* EXERCISE DETAILS
Extract every line of the records below that contains the string "field", copying each line in full. Letter case counts.

* DATA SUPPLIED
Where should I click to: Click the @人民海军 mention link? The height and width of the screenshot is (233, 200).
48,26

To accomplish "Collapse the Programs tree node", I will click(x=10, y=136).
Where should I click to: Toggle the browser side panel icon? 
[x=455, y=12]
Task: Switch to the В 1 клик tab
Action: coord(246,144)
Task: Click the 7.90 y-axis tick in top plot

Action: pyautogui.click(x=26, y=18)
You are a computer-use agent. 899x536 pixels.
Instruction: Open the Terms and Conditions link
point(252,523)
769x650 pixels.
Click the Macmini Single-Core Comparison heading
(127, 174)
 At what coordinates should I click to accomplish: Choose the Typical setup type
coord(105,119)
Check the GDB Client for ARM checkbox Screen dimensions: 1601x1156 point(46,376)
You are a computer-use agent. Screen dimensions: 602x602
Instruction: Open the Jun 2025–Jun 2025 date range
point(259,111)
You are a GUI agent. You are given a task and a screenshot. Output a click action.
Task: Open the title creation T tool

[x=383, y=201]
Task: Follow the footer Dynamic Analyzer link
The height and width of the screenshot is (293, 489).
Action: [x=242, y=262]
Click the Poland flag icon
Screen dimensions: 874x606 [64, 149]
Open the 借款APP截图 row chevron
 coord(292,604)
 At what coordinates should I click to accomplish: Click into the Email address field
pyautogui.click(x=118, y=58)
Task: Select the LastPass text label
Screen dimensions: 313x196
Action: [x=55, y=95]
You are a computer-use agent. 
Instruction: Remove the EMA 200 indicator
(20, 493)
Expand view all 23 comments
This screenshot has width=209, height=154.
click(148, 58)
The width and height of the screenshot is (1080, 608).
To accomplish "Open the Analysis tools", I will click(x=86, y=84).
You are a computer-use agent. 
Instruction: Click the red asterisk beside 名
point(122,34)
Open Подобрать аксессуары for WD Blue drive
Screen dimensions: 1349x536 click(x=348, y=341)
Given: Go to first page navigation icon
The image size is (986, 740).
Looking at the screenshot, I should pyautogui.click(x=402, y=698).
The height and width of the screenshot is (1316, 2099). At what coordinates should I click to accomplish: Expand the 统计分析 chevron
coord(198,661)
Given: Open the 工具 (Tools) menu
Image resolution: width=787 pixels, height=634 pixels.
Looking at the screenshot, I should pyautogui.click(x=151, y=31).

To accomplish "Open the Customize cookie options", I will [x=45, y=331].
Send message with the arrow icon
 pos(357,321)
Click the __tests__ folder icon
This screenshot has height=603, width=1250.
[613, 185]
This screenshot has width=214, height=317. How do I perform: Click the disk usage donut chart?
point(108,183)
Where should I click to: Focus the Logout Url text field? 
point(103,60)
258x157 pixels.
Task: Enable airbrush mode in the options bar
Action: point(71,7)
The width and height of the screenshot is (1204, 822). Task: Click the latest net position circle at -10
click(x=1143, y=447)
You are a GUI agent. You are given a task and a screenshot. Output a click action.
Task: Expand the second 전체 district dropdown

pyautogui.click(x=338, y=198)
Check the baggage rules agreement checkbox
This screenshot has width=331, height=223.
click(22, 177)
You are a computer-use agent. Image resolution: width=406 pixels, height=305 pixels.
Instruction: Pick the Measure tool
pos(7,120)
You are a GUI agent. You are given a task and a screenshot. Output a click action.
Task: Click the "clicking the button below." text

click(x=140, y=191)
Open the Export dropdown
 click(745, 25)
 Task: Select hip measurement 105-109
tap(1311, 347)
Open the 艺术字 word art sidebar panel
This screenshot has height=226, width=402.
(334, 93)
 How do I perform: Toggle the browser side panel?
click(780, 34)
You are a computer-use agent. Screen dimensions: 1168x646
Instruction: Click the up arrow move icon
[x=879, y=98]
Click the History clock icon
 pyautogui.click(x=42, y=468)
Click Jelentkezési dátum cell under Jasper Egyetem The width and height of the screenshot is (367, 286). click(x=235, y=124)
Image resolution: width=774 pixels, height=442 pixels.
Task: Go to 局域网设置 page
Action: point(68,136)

* ANSWER FOR THE TASK
 At what coordinates should I click to accomplish: Click into the Email address field
Where should I click to: Focus the Logout Url text field? 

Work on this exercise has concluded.